This Women’s History Month, the Institute celebrates and highlights the invaluable contributions women have made to the field of archaeology, both past and present. In the past, the Institute has created a variety of online and physical exhibits that center the experiences of women in the field of ancient archaeology. This blog post provides a list of these past exhibitions, as well as highlighting current female faculty’s research and role in making the Institute what it is today.
Past Exhibits, Online Archives, and Interest Groups
Breaking Ground: Women in Old World Archaeology
This online database of women in Old World Archaeology was created by the Institute’s founder and namesake, Martha Sharp Joukowsky, alongside former professor and friend Barbra S. Lesko. The database extends across time periods, countries, and continents, highlighting the often overlooked contributions of women archaeologists.
Hidden Figures
Scattered throughout Rhode Island Hall – anywhere from ceilings, to kitchens, to corners of our second floor library – are framed portraits of female archaeologists from the 19th century to the present. Often, these portraits are inaccessible, whether due to timing (e.g., lectures) or permissions (e.g., the Vault) – this was done to highlight how traditional narratives of the discipline enforce marginalized voices to remain ‘hidden.’ Each portrait and label recognizes the women who have often been ‘hidden’ from view in the history of archaeology, and challenges viewers to look for the missing voices in the field
Trowelblazers@Brown
Inspired by the project “Trowelblazers” created by Brenna Hassett, Tori Herridge, Suzanne Pilaar Birch, and Rebecca Wragg Sykes, Trowelblazers@Brown is a group of early career researchers from historically underrepresented communities and their allies coming together in solidarity to reflect on experiences in the field and academia and engage in meaningful exchanges related to gender issues and accessibility. Anyone who resonates with this message is invited to join the group!
“Picturing Femininity” | Exhibit by Erynn Bentley (Ph.D. expected May 2025)

> _SUPPLIED INFORMATION_

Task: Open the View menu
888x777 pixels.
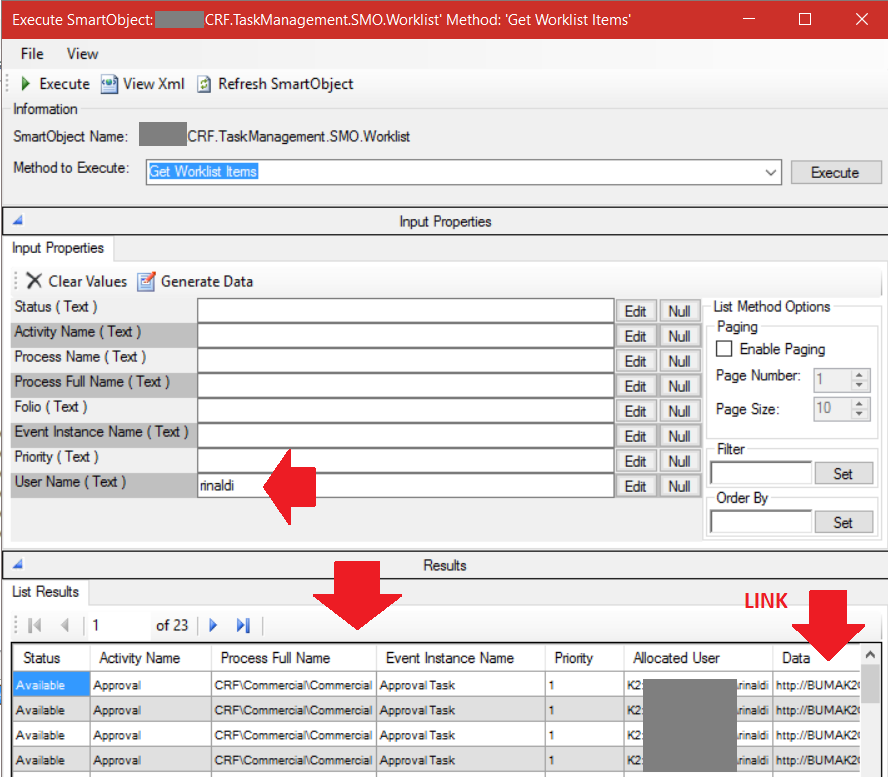Action: point(82,54)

> _TASK DESCRIPTION_
According to the post on women in archaeology, who created the online database "Breaking Ground: Women in Old World Archaeology"?

> _ANSWER TO THE TASK_
Martha Sharp Joukowsky, the Institute's founder and namesake, created it with former professor and friend Barbra S. Lesko.